En
este mundo lo único mejor que ser un poeta viejo es ser un poeta joven. No es
solo por la tan venerada capacidad de sorpresa, es la aventura de ser alguien
que avanza a propulsión a chorro, es la emoción de estar en un lugar que es el punto
de partida.
¿Qué
está más cerca, el pasado o el futuro? Un poeta joven siente la irresistible
fuerza gravitacional del futuro, ese territorio que tendrá que colonizar, ese
espacio donde urgentemente le esperan todos los potentes ingredientes de la
vida.
Pero
a pesar de que los poeta viejos en ocasiones solo puede disfrutar de la dudosa
veneración de las piezas de museo, los poetas viejos –en ocasiones- tienen
acceso a placeres sorprendentemente briosos.

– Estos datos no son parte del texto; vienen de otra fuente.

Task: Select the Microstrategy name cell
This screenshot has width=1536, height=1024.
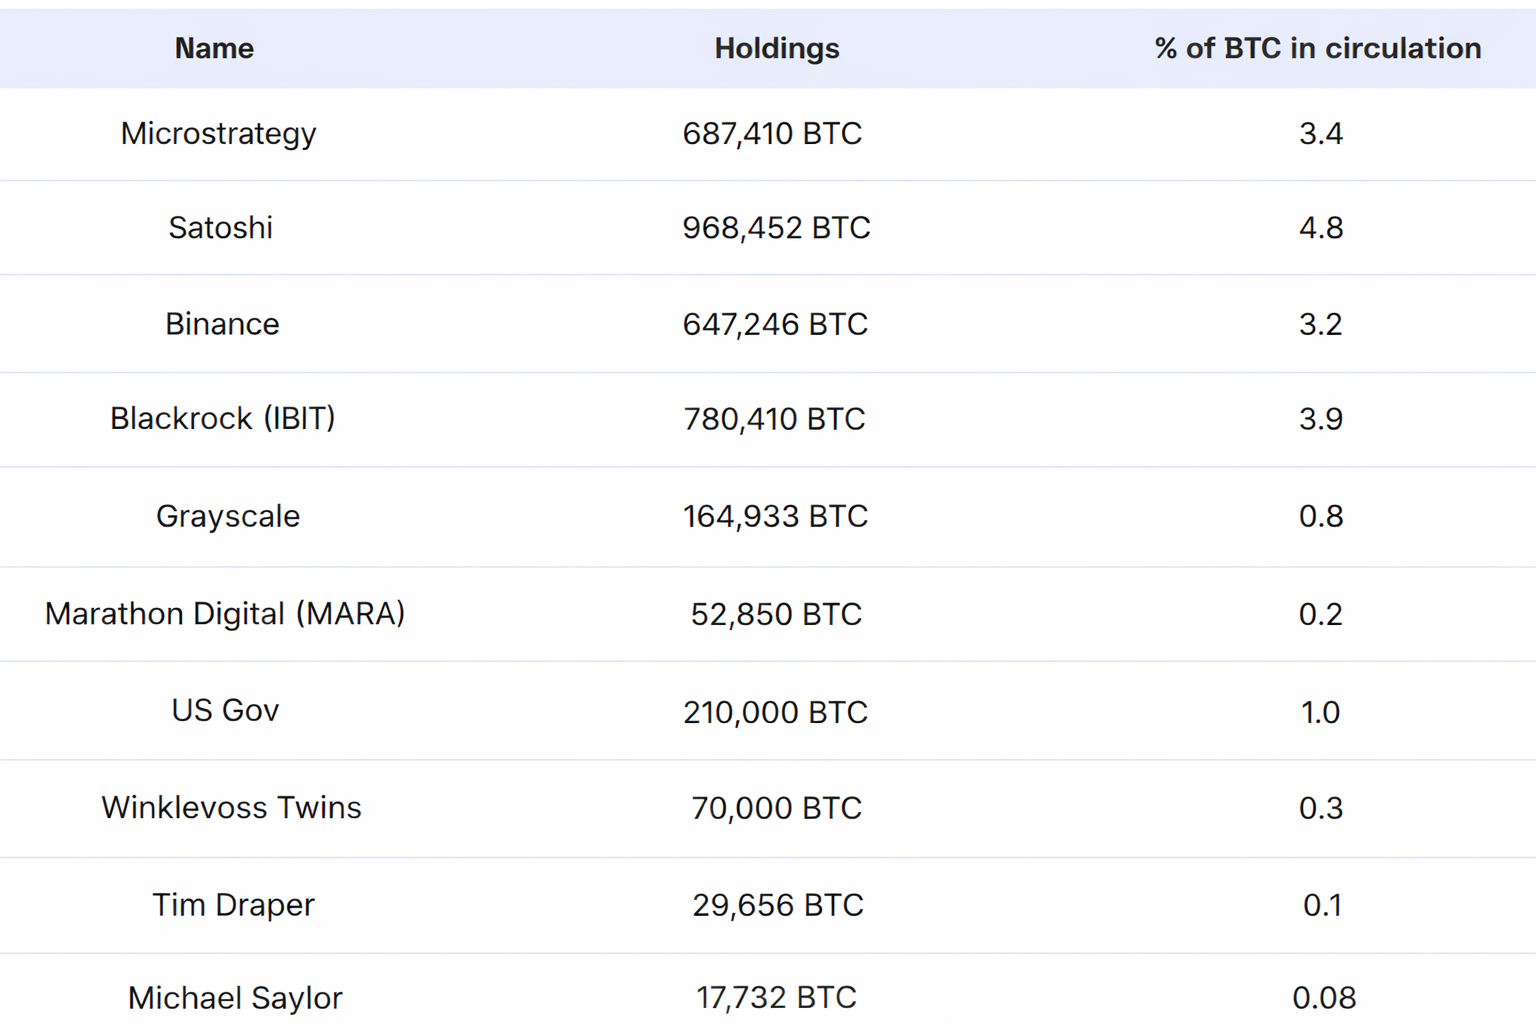Action: 218,133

Hay que reconocer que son placeres
solitarios y algo nocturnos. Solitarios porque se originan en la trascendental
capacidad de la introspección, y nocturnos, porque –todo sea dicho- la
radiación solar puede provocar cáncer de piel.
Se
ha gastado mucha saliva (y tinta) elevando alabanzas al amor y la amistad, a la
embriagante dicha de la vida social, pero hay que reconocer que todo eso nos
quita algo de tiempo (y espacio) para clavar la mirada en un punto preciso. La
concentración a la hora de pensar es algo que suele ser diluido por las
distracciones de la juventud (cazar, pescar y recolectar). Y más en este tiempo
tan maravillosamente tecnológico donde siempre (siempre y siempre) podemos pasar
el tiempo lanzando taimadas opiniones sobre cualquier cosa. Los poetas viejos, en cambio, a pesar de eventuales
declaraciones en entrevistas, suelen ya estar desencantados de la amistad y
hasta del amor, o del amor y hasta de la amistad, y tienen todo el tiempo para
desarrollar su mal genio. Y está científicamente comprobado que los
cascarrabias ven cosas que los demás prefieren ignorar.